I thought I'd try some of their new rail clamps, our club dealer Kidmans treeless farm has them and after opening the pack and laying one out. I realized they look almost the same as Hillmans. I have Hillmans and splitjaw. ( they look like they were cut from the same machine.) They are cheaper and brass. They use the same allen as hillmans, splitlessjaw is too big.

Once I find my track under the snow I may try some out.
Has anyone else recived any of these? I have a bunch of AML brass track I got from HLDs Hobbies presale on track. I love it.


----------



## Enginear (Jul 29, 2008)

I saw these listed but wanted to see them in person so I went to Ridge rd to see if they had them.
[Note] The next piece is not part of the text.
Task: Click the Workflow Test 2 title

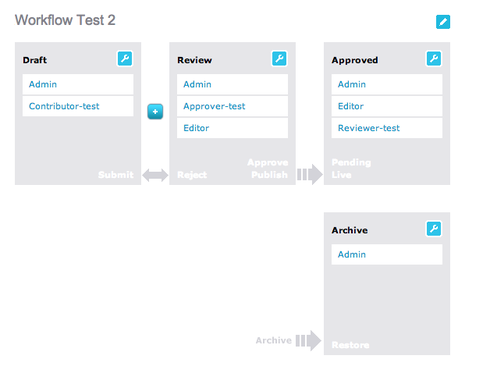Action: click(x=65, y=20)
They instead showed me the new Aristo clamps (I use their stainless track). I bought some of the Aristo and have to say they work better than I thought they would. Screws make direct contact to the rails straight down and clamp pretty good. One did not tighten securely. On closer inspection, one screw did not go in fully so I worked with it untill it did. The best thing is that you can use them as power connects anywhere you need them which is great dealing with stainless and needing to separate power districts. I also have split jaw, Hillmans, and aristo plated clamps in use.
Sorry for the subject change. I hope this helps someone looking at clamps, Joe


----------